Seed dispersal is hard to measure, and there is still a lack of knowledge about dispersal-related traits of plant species. Therefore, we developed D3, the Dispersal and Diaspore Database (available at
www.seed-dispersal.info), which aims at simplifying ecological and evolutionary analyses by providing and integrating various items related to seed dispersal: empirical studies, functional traits, image analyses and ranking indices (quantifying the adaptation to dispersal modes).
Currently, the database includes data for more than 5000 taxa and 33 items as well as digital images of diaspores (i.e. the dispersal units), seeds, fruits and infructescences. The included items cover common traits like diaspore mass, size, shape, terminal velocity and seed number per diaspore. Furthermore, we present newly or further developed items like ecomorphological categorizations of the diaspore and fruit as well as information from literature on prevailing dispersal modes. Finally, we introduce several items which are not covered in other databases yet: surface structure and form of the diaspore, the exposure of the diaspores in the infructescence and dispersal rankings. Dispersal rankings allow estimations of how well certain species are adapted to a specific dispersal mode in comparison to a larger species set. They are calculated as the percentile rank of an indicator of species’ dispersal potential in relation to a larger species set.

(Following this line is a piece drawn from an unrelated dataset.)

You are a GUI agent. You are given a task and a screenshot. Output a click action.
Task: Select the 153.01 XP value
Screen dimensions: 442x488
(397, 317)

Especially for the new and further developed items we outline the basic concepts in detail, describe the measurement and categorization methods and show how to interpret and integrate these data for single species as well as for larger species sets. Thereby, we calculate baseline statistics of seed dispersal of the Central European flora. We found that diaspores of 72% of the taxa show specializations related to long-distance dispersal, i.e. most often elongated appendages or nutrient-rich tissues. Diaspore masses, sizes and terminal velocities vary over several orders of magnitude and can be approximated by lognormal distributions.